:: About this task ::
Reproduce all records word for word.

Collected data entries:
———

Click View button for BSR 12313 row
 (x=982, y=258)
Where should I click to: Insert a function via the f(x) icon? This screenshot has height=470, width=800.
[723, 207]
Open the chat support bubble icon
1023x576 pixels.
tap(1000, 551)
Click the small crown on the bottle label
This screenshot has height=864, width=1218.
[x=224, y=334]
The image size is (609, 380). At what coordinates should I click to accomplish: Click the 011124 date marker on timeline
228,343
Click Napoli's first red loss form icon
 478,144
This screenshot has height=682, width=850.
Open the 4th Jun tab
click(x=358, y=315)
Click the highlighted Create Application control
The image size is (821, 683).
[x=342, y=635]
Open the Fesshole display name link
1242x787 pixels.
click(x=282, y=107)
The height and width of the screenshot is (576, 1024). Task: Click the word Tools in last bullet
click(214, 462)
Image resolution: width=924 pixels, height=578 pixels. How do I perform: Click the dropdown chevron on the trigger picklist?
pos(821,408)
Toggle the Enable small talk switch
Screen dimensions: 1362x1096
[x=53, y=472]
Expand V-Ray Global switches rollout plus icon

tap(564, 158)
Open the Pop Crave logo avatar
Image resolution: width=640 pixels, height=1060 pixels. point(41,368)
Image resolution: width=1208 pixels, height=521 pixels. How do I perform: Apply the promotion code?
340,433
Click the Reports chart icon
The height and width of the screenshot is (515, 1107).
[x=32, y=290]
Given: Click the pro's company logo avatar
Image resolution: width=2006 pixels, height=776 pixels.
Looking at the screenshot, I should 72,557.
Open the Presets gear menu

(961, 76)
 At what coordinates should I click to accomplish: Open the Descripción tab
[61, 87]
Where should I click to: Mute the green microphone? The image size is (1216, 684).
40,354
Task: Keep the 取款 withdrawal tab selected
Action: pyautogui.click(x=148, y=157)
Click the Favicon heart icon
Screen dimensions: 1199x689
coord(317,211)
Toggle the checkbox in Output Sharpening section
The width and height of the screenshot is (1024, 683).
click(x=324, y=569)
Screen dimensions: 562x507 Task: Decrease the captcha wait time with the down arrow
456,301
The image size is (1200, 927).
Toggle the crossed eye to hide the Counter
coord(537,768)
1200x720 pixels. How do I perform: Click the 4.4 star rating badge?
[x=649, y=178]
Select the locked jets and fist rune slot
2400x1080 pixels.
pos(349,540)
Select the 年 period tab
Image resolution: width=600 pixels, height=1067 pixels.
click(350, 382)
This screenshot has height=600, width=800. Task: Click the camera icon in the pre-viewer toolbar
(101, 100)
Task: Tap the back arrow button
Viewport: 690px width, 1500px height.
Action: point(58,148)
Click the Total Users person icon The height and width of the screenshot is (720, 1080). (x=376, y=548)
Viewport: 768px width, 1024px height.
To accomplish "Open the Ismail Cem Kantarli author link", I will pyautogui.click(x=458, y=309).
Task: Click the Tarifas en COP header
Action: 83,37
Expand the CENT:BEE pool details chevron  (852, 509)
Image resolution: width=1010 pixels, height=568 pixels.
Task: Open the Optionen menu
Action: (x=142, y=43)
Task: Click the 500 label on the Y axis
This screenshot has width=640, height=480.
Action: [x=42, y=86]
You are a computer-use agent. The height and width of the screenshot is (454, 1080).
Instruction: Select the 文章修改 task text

———

:: Finished task ::
Click View button for BSR 12313 row
 (x=982, y=258)
Where should I click to: Insert a function via the f(x) icon? This screenshot has height=470, width=800.
[723, 207]
Open the chat support bubble icon
1023x576 pixels.
tap(1000, 551)
Click the small crown on the bottle label
This screenshot has height=864, width=1218.
[x=224, y=334]
The image size is (609, 380). At what coordinates should I click to accomplish: Click the 011124 date marker on timeline
228,343
Click Napoli's first red loss form icon
 478,144
This screenshot has height=682, width=850.
Open the 4th Jun tab
click(x=358, y=315)
Click the highlighted Create Application control
The image size is (821, 683).
[x=342, y=635]
Open the Fesshole display name link
1242x787 pixels.
click(x=282, y=107)
The height and width of the screenshot is (576, 1024). Task: Click the word Tools in last bullet
click(214, 462)
Image resolution: width=924 pixels, height=578 pixels. How do I perform: Click the dropdown chevron on the trigger picklist?
pos(821,408)
Toggle the Enable small talk switch
Screen dimensions: 1362x1096
[x=53, y=472]
Expand V-Ray Global switches rollout plus icon

tap(564, 158)
Open the Pop Crave logo avatar
Image resolution: width=640 pixels, height=1060 pixels. point(41,368)
Image resolution: width=1208 pixels, height=521 pixels. How do I perform: Apply the promotion code?
340,433
Click the Reports chart icon
The height and width of the screenshot is (515, 1107).
[x=32, y=290]
Given: Click the pro's company logo avatar
Image resolution: width=2006 pixels, height=776 pixels.
Looking at the screenshot, I should 72,557.
Open the Presets gear menu

(961, 76)
 At what coordinates should I click to accomplish: Open the Descripción tab
[61, 87]
Where should I click to: Mute the green microphone? The image size is (1216, 684).
40,354
Task: Keep the 取款 withdrawal tab selected
Action: pyautogui.click(x=148, y=157)
Click the Favicon heart icon
Screen dimensions: 1199x689
coord(317,211)
Toggle the checkbox in Output Sharpening section
The width and height of the screenshot is (1024, 683).
click(x=324, y=569)
Screen dimensions: 562x507 Task: Decrease the captcha wait time with the down arrow
456,301
The image size is (1200, 927).
Toggle the crossed eye to hide the Counter
coord(537,768)
1200x720 pixels. How do I perform: Click the 4.4 star rating badge?
[x=649, y=178]
Select the locked jets and fist rune slot
2400x1080 pixels.
pos(349,540)
Select the 年 period tab
Image resolution: width=600 pixels, height=1067 pixels.
click(350, 382)
This screenshot has height=600, width=800. Task: Click the camera icon in the pre-viewer toolbar
(101, 100)
Task: Tap the back arrow button
Viewport: 690px width, 1500px height.
Action: point(58,148)
Click the Total Users person icon The height and width of the screenshot is (720, 1080). (x=376, y=548)
Viewport: 768px width, 1024px height.
To accomplish "Open the Ismail Cem Kantarli author link", I will pyautogui.click(x=458, y=309).
Task: Click the Tarifas en COP header
Action: 83,37
Expand the CENT:BEE pool details chevron  (852, 509)
Image resolution: width=1010 pixels, height=568 pixels.
Task: Open the Optionen menu
Action: (x=142, y=43)
Task: Click the 500 label on the Y axis
This screenshot has width=640, height=480.
Action: [x=42, y=86]
You are a computer-use agent. The height and width of the screenshot is (454, 1080).
Instruction: Select the 文章修改 task text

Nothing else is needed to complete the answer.